What you need to do: From the first line to the last, copy the material exactly.

[[ Excerpted data open ]]

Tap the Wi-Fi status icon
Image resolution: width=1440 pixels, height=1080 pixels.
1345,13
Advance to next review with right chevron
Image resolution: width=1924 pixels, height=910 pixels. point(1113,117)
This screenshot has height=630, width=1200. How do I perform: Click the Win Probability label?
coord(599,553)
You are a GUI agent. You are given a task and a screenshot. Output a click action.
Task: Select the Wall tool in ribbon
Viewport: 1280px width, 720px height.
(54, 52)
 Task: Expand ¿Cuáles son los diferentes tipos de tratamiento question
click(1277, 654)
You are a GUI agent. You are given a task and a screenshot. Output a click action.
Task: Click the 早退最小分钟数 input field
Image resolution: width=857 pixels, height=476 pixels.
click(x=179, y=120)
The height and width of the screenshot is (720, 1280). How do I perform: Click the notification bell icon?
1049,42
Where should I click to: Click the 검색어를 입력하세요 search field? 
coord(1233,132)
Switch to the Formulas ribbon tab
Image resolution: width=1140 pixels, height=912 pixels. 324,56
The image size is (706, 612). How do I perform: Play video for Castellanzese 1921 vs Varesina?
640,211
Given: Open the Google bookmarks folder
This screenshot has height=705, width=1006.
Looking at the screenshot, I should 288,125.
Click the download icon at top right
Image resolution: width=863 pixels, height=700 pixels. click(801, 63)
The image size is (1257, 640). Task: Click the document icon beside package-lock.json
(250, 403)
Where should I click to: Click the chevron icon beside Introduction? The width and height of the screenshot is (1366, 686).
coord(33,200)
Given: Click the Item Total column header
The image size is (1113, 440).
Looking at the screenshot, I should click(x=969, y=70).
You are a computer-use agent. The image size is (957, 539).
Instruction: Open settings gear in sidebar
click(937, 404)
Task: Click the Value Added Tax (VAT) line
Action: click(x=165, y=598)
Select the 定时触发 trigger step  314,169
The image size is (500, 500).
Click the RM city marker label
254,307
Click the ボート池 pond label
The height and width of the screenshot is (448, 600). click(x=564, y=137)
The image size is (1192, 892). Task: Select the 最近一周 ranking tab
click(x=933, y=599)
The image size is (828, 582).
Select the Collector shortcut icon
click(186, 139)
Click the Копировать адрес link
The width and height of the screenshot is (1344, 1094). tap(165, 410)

[[ Excerpted data closed ]]

Answer space:
Tap the Wi-Fi status icon
Image resolution: width=1440 pixels, height=1080 pixels.
1345,13
Advance to next review with right chevron
Image resolution: width=1924 pixels, height=910 pixels. point(1113,117)
This screenshot has height=630, width=1200. How do I perform: Click the Win Probability label?
coord(599,553)
You are a GUI agent. You are given a task and a screenshot. Output a click action.
Task: Select the Wall tool in ribbon
Viewport: 1280px width, 720px height.
(54, 52)
 Task: Expand ¿Cuáles son los diferentes tipos de tratamiento question
click(1277, 654)
You are a GUI agent. You are given a task and a screenshot. Output a click action.
Task: Click the 早退最小分钟数 input field
Image resolution: width=857 pixels, height=476 pixels.
click(x=179, y=120)
The height and width of the screenshot is (720, 1280). How do I perform: Click the notification bell icon?
1049,42
Where should I click to: Click the 검색어를 입력하세요 search field? 
coord(1233,132)
Switch to the Formulas ribbon tab
Image resolution: width=1140 pixels, height=912 pixels. 324,56
The image size is (706, 612). How do I perform: Play video for Castellanzese 1921 vs Varesina?
640,211
Given: Open the Google bookmarks folder
This screenshot has height=705, width=1006.
Looking at the screenshot, I should 288,125.
Click the download icon at top right
Image resolution: width=863 pixels, height=700 pixels. click(801, 63)
The image size is (1257, 640). Task: Click the document icon beside package-lock.json
(250, 403)
Where should I click to: Click the chevron icon beside Introduction? The width and height of the screenshot is (1366, 686).
coord(33,200)
Given: Click the Item Total column header
The image size is (1113, 440).
Looking at the screenshot, I should click(x=969, y=70).
You are a computer-use agent. The image size is (957, 539).
Instruction: Open settings gear in sidebar
click(937, 404)
Task: Click the Value Added Tax (VAT) line
Action: click(x=165, y=598)
Select the 定时触发 trigger step  314,169
The image size is (500, 500).
Click the RM city marker label
254,307
Click the ボート池 pond label
The height and width of the screenshot is (448, 600). click(x=564, y=137)
The image size is (1192, 892). Task: Select the 最近一周 ranking tab
click(x=933, y=599)
The image size is (828, 582).
Select the Collector shortcut icon
click(186, 139)
Click the Копировать адрес link
The width and height of the screenshot is (1344, 1094). tap(165, 410)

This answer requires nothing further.